My top 5 reactions (in no particular order) to Jacobson, M. F. (1999). Whiteness of a different color: European immigrants and the alchemy of race. Cambridge, Mass.: Harvard University Press.

  1. "White" means "whoever we feel like admitting as a citizen of our country at this time, " (p. 22-31 and 234-236), much like how "low-status work" is "whatever work immigrants and women are doing." Humans are very good at redrawing boundaries for their own convenience and making it sound like it's (of course!) always been that way.
  2. Science is a very good social tool for conveniently rewriting social boundaries (p. 31-38) and thereby erasing inconvenient history. Why is it such a good social tool? Because it pretends that it's not a social tool -- it's all objective and stuff, it must be true!
  3. On that theme, I like this quote from p. 94:

    What did "Caucasian" mean in the mid-twentieth century? What is the relationship between "white" on one hand, and "Caucasian" on the other? Although the categories "white" and "Caucasian" may have overlapped almost entirely, the idea "Caucasian" did accomplish something that the more casual notion of whiteness did not: it brought the full authority of modern science to bear on white identity... whiteness racheted up to a new epistemological realm of certainty... naturalizes both the grouping and the authority by which that grouping is comprehended... evokes a scientific certainty regarding its boundaries and integrity.

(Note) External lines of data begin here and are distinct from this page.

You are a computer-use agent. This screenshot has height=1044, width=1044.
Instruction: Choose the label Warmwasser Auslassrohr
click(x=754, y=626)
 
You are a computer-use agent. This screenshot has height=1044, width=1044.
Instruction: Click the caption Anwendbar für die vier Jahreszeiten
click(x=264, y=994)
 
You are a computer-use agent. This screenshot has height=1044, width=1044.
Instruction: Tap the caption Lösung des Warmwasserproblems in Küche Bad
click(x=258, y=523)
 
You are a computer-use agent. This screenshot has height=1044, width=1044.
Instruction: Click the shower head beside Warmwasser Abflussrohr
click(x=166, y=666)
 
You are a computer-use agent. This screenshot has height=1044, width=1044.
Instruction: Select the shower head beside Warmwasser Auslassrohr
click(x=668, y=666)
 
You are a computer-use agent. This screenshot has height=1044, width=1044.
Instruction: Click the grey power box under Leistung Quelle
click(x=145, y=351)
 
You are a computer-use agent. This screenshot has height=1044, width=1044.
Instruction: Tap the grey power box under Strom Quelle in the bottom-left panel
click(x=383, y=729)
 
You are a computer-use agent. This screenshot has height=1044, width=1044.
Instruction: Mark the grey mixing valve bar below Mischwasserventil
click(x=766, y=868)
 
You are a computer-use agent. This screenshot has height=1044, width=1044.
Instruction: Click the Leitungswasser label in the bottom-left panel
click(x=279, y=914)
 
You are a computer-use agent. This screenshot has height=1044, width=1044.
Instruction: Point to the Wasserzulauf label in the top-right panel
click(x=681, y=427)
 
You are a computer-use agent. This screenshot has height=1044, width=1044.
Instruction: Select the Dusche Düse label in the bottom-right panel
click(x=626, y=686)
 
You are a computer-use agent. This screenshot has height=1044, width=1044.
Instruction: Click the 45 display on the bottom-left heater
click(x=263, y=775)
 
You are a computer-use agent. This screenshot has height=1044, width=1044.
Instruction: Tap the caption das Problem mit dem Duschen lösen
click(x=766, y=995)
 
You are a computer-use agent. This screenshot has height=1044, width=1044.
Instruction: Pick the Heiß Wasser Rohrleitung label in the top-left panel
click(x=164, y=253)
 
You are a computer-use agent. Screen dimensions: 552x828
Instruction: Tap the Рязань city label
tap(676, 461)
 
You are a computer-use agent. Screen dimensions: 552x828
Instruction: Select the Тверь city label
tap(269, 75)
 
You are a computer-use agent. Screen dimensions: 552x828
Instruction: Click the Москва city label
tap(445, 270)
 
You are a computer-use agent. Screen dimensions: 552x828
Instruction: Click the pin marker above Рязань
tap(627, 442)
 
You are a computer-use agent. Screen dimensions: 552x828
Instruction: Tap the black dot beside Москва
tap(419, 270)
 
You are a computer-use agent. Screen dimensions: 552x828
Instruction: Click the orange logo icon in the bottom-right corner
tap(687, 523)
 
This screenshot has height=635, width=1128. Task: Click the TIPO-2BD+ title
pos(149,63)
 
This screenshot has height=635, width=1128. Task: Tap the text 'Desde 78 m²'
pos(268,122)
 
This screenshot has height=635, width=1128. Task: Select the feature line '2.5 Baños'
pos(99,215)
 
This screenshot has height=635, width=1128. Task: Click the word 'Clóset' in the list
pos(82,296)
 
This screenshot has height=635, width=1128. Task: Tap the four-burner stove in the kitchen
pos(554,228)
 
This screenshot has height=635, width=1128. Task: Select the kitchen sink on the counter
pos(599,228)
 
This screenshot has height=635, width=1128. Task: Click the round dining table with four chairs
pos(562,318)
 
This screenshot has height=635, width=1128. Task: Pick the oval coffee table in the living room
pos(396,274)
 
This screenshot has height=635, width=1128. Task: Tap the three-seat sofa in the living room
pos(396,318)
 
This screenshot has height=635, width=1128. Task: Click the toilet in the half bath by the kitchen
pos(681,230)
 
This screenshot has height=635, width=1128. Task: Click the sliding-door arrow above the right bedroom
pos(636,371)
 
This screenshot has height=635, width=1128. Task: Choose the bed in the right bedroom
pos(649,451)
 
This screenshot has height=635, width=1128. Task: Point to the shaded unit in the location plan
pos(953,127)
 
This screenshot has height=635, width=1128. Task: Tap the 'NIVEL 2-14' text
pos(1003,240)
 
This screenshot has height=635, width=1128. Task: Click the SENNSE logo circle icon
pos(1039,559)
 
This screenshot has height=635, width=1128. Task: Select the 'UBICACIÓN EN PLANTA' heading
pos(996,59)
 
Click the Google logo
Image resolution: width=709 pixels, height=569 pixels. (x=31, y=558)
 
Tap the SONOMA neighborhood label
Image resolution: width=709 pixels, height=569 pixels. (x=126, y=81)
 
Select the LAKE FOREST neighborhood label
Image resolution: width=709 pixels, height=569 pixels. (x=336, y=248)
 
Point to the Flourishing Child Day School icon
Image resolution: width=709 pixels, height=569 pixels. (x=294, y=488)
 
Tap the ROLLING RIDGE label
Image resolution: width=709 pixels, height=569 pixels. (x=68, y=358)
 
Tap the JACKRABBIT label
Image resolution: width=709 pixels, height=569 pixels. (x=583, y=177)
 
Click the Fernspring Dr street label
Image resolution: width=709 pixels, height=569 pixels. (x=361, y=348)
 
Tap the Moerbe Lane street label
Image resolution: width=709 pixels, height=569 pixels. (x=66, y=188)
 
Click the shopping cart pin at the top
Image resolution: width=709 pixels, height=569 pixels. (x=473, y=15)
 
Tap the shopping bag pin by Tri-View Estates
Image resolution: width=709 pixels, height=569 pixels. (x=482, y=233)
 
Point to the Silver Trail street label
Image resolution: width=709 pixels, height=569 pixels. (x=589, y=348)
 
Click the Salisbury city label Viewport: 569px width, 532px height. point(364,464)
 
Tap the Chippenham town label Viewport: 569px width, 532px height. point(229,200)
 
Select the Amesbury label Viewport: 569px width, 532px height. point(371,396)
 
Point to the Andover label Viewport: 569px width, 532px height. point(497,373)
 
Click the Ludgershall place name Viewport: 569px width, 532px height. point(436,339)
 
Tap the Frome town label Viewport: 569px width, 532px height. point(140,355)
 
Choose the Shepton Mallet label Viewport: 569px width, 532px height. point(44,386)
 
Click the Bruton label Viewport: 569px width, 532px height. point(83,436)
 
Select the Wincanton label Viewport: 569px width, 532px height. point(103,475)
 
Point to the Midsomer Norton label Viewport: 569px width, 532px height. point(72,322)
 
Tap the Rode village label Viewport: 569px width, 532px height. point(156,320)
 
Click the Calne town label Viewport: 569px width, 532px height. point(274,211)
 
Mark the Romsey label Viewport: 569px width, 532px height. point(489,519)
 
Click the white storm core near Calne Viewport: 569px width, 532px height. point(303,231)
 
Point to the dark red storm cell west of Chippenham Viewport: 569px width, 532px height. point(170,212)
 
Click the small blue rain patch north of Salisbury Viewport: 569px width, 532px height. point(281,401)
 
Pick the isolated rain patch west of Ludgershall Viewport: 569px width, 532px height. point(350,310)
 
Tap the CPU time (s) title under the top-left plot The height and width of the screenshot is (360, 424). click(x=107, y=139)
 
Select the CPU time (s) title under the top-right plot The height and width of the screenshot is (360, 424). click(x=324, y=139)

  4. I found the early 1900's thinking on racial mixing (p. 81) to be a disturbingly current description of some cultures my own lived experience has been... er, experienced within. The thinking was that if a child was born of mixed races, they were "degraded" to the "lower" race they were mixed from: white + Indian = Indian, white + Jew = Jew, white + Negro = Negro, and so on. I've heard phrases like "but then your children would be half black!" said in tones of voice that made it clear that your children would then be "beneath" you. I've also caught myself thinking things like  "but then my kids would be half Asian (and half white)!" as if my racial heritage would be "dragging my kids down." Why would I do such a terrible thing to my children, giving them Asianness? And why do I say that as if it were a dreaded maternally transmittable disease? (But I'm getting into my own experiences/personal-reactions now, not the broader scholarly discussion...)
  5. Shouldn't our lived experiences be part of scholarly discussion? How do we dance that dance, constantly toe that equilibrium of shifting balance?